4. Tu esencia es el vacío.
El espacio no está en ninguna parte (puesto que si así fuera estaría en más espacio), y el tiempo no transcurre en ningún sitio. Tú eres aquel que observa el tiempo y el espacio (el ojo que puede verlo todo menos a sí mismo) y por lo tanto ni eres tiempo ni eres espacio: eres eternidad y vacío, el receptáculo del devenir, el lugar donde los acontecimientos suceden, el vacío donde cohabitan todas las potencias. O, por decirlo con un aforismo hindú: "tú eres sólo aquello que no se puede perder en un naufragio"; es decir, lo que permanece después de haberte despojado de tus posesiones, de tu cuerpo y de tu mente. El desapego es el único camino de conocimiento: el que no quiere nada, ya lo tiene Todo.

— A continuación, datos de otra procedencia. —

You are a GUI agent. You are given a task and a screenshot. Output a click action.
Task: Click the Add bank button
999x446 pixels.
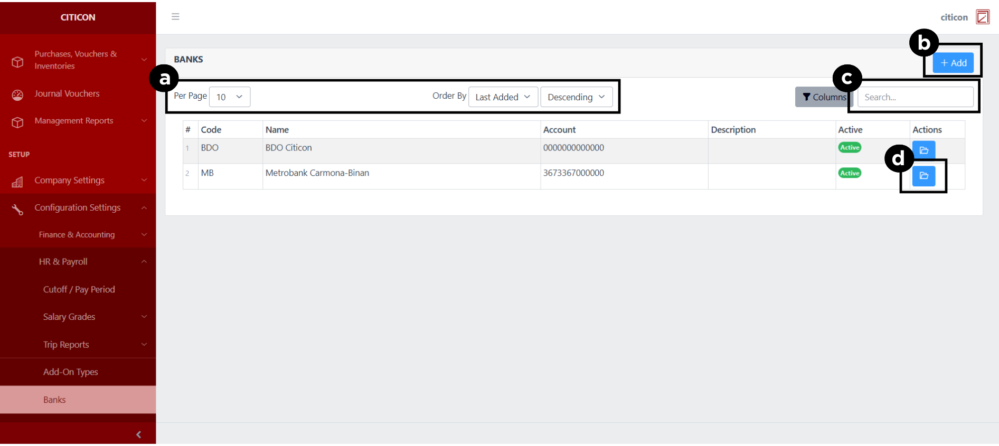point(953,63)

5. Finalmente, sé quien eres.
Despertar la sabiduría interior implica el más exigente examen de sinceridad con uno mismo para conocerse y vivenciarse con integridad y coherencia. Sé igual a ti mismo, es decir, sé fiel a la naturaleza de las cosas porque tú no eres más que un hilo enhebrado al tejido inconsútil del Kosmos: las nubes vuelan en tu cabeza y el océano fluye, literalmente, por tus venas. Tu corazón es el anima mundi y tu rostro, el rostro original del universo. Reconócete como esencia y como consciencia y atrévete a ser quien eres.

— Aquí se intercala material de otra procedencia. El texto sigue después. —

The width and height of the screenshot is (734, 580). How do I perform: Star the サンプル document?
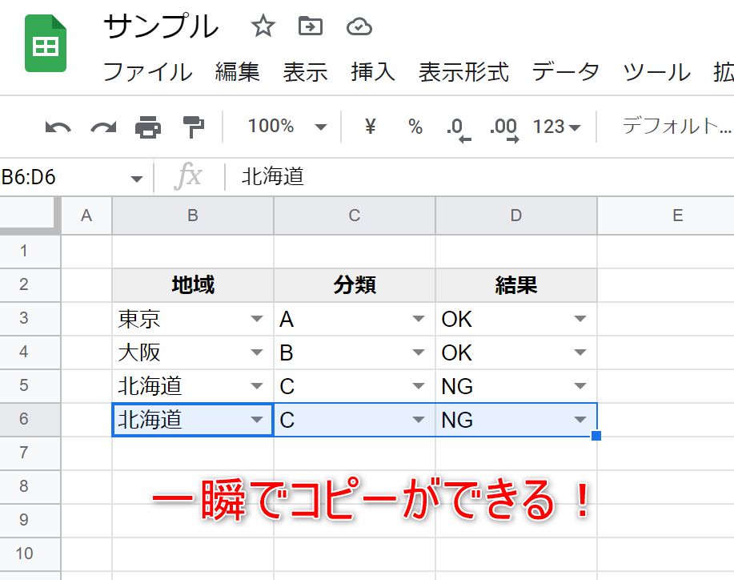(263, 27)
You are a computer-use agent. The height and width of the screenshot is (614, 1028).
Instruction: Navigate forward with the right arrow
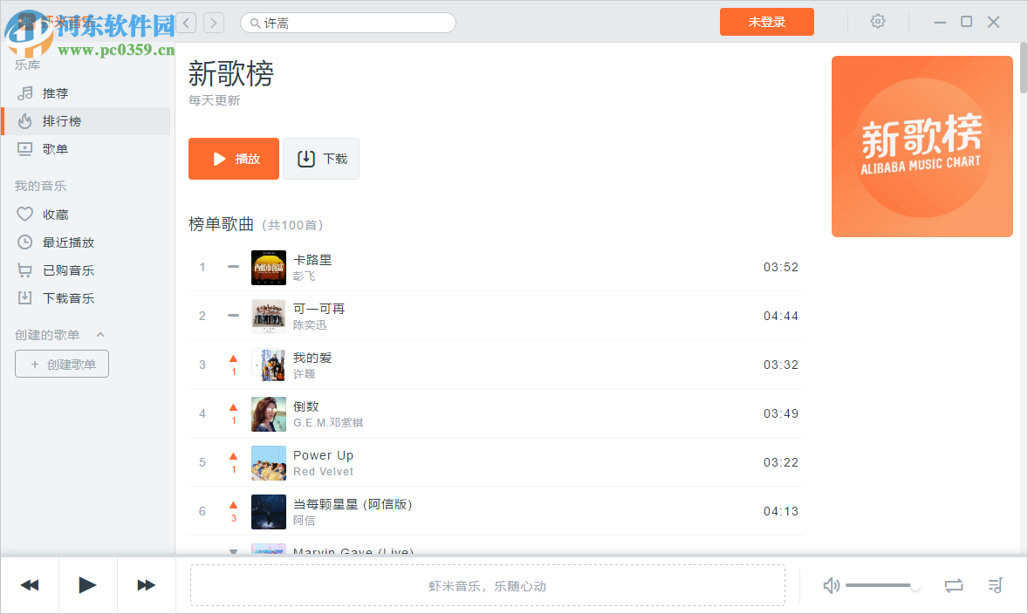coord(213,22)
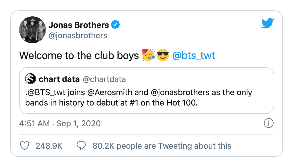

Hemos visto una aproximación parcial y sesgada de las infinitas formulaciones posibles de la filosofía perenne, ya que el sentido último de la existencia está más allá de la lógica de las palabras. El lenguaje no es más que una mera parte y por lo tanto nunca puede apresar al Todo, aunque sí pueda señalarlo. La Verdad es inexpresable, amorfa e inefable (que no incognoscible) y se concreta y cristaliza para cada buscador en un perpetuo baile de disfraces.

Hay que señalar que estas enseñanzas no constituyen una filosofía a la manera occidental, es decir, un mero conocimiento especulativo, sino que configuran una auténtica gnosis teórica y práctica. La sabiduría debe experimentarse y actualizarse en cada hombre y los métodos para conseguirlo son variados: meditación, yoga, enteogenia… Pero estos no son más que apoyos, muletas y herramientas, que facilitan el camino de la transformación interior, de la muerte del pequeño ego y del nacimiento del auténtico Yo profundo.

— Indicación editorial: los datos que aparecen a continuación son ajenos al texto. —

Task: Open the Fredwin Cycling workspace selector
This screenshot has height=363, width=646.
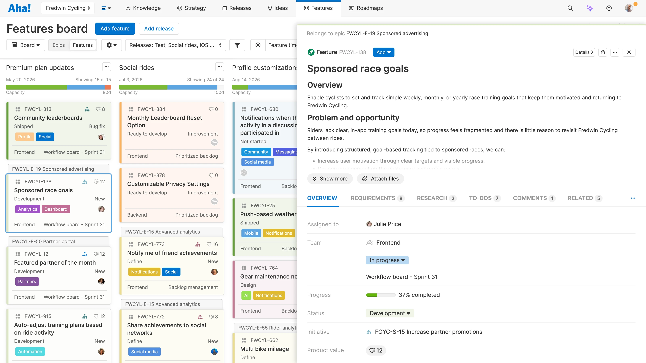Action: 67,8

El premio final que espera al que se embarque en el camino de la sabiduría no puede ser más suculento: se trata de la felicidad verdadera y de la libertad incondicionada. Una serenidad que no depende de las fluctuaciones exteriores sino que es la condición misma de toda condición, el sustrato eterno sobre el que se despliega la exhuberancia del Espíritu. Más allá del reino de los fenómenos descansa la luz de la felicidad. La vida se sustenta sobre la tramoya invisible de la eternidad en cuyo reino la sabiduría y la felicidad, el deber y el querer, se confunden en un único y comprehensivo abrazo, un juego cósmico, una danza universal a la que todos estamos invitados. Gnosce Te Ipsum.